Het recht op vrije meningsuiting is een belangrijk recht, maar heeft in Nederland zijn grenzen, zo oordeelt Rechtbank Gelderland. Uitlatingen die de eer en goede naam van anderen aantasten en een inbreuk vormen op de persoonlijke levenssfeer, kunnen daarom worden verboden.

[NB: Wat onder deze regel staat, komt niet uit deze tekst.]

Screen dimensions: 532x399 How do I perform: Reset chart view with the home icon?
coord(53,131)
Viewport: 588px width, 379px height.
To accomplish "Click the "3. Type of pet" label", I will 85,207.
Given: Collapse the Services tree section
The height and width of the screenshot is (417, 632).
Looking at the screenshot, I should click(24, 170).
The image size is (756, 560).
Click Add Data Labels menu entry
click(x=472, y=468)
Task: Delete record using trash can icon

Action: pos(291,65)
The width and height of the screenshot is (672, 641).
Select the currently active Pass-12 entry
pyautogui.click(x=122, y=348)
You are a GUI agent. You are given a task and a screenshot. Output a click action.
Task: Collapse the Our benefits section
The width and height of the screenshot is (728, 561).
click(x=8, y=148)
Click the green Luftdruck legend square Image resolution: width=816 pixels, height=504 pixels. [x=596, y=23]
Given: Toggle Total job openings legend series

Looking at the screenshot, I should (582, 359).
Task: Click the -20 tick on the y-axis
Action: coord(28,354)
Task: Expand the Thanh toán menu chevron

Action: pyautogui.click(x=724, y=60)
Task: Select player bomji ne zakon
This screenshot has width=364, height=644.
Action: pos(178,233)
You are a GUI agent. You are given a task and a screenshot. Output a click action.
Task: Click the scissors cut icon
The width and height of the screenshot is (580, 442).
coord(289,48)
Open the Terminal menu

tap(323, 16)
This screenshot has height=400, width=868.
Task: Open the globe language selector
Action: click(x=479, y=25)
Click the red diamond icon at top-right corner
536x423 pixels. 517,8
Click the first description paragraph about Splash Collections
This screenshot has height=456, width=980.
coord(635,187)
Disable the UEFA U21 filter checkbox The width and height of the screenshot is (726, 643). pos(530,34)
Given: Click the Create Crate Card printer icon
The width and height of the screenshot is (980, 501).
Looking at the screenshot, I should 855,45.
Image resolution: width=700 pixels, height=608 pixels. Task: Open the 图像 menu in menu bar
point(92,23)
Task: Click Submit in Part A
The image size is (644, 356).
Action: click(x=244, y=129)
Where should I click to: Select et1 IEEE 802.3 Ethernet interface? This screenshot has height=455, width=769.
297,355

Een man leefde al jaren in onmin met de Belastingdienst. Hij had de Belastingdienst en verschillende individuele ambtenaren beschuldigd van allerlei strafbare en/of onrechtmatige gedragingen. Nadat het voeren van verschillende procedures voor de rechter niets had opgeleverd, richtte de man een stichting op. Deze stichting beschuldigde via openbare websites individuele medewerkers van de Belastingdienst met naam en toenaam van ernstige vergrijpen. De voorzieningenrechter gebood deze websites te sluiten, maar de stichting ging dan steeds verder met een andere website. Daarnaast kondigde de man aan dat hij enkele medewerkers van de fiscus persoonlijk thuis zou opzoeken om hen een prijs voor meest corrupte ambtenaar of meest ongelikte beer uit te reiken en dit te filmen. De fiscus vordert van Rechtbank Gelderland dat de man met lijfsdwang wordt verhinderd om dit voornemen uit te voeren.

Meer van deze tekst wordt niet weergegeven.